**Task instructions**:
Narrow the data below down to the lines containing "column".

Records from a data source:
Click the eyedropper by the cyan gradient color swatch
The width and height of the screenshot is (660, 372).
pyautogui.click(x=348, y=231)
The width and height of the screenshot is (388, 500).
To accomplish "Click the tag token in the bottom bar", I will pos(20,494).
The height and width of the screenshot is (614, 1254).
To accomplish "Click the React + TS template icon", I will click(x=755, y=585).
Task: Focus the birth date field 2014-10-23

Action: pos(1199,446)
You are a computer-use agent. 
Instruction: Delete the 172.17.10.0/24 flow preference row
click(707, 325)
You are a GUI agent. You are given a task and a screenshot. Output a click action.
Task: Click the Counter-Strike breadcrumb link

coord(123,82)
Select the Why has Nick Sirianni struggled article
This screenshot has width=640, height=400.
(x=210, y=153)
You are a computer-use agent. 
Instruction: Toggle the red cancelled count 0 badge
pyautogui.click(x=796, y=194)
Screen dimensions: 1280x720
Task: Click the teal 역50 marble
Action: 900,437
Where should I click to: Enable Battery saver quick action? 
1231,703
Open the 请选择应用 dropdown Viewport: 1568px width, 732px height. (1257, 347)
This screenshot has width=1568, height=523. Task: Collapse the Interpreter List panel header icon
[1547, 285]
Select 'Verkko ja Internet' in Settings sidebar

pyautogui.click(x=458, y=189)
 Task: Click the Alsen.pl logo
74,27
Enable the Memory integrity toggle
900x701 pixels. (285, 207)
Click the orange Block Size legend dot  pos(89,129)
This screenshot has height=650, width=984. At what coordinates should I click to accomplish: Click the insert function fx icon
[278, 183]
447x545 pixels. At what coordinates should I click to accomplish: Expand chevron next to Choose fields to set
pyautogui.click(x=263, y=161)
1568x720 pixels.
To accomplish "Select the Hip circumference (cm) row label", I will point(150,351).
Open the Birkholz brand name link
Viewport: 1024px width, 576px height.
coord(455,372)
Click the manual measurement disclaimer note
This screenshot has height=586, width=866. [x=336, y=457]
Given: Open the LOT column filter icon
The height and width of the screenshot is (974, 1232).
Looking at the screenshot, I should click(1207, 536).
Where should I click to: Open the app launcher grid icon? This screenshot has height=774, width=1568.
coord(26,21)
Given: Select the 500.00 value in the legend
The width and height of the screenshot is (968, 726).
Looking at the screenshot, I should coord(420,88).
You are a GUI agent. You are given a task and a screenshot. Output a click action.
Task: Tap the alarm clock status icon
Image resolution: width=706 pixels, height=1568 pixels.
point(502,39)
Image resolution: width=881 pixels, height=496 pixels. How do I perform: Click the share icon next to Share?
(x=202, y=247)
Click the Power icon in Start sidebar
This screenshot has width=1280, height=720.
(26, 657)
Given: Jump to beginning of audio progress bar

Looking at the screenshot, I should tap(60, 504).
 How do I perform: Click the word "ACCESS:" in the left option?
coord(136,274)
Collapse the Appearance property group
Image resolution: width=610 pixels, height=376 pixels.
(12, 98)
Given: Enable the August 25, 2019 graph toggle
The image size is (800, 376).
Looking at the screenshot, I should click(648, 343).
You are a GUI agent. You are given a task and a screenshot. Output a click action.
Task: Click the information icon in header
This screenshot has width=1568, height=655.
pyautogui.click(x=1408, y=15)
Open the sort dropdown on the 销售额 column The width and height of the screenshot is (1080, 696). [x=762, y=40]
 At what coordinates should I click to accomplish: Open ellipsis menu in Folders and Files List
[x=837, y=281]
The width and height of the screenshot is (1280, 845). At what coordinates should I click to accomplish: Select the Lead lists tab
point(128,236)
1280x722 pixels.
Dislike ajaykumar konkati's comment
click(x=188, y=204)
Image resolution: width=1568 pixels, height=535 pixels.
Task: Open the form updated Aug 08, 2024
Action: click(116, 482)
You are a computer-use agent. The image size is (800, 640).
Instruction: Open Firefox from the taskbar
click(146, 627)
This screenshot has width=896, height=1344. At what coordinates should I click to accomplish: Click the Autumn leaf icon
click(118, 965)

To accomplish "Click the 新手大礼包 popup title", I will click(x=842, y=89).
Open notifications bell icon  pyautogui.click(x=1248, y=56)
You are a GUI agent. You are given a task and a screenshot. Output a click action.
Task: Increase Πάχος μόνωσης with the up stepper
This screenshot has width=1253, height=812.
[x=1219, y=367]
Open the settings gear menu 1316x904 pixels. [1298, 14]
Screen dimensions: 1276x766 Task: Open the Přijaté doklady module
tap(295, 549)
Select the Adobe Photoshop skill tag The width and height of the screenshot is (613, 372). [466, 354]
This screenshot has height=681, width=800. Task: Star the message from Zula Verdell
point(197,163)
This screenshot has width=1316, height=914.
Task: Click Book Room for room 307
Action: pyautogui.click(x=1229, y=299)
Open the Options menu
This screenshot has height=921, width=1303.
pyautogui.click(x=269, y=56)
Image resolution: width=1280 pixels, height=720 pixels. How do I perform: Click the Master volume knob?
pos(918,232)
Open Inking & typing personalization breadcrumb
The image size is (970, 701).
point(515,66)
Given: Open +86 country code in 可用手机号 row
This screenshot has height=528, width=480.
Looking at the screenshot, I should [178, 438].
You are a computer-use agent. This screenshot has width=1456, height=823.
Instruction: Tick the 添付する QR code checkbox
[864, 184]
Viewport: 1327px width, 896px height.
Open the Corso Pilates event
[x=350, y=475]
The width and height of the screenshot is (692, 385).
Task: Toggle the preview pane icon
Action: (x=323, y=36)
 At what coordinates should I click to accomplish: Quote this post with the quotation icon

**Solution for this task**:
Given: Open the LOT column filter icon
Open the sort dropdown on the 销售额 column The width and height of the screenshot is (1080, 696). [x=762, y=40]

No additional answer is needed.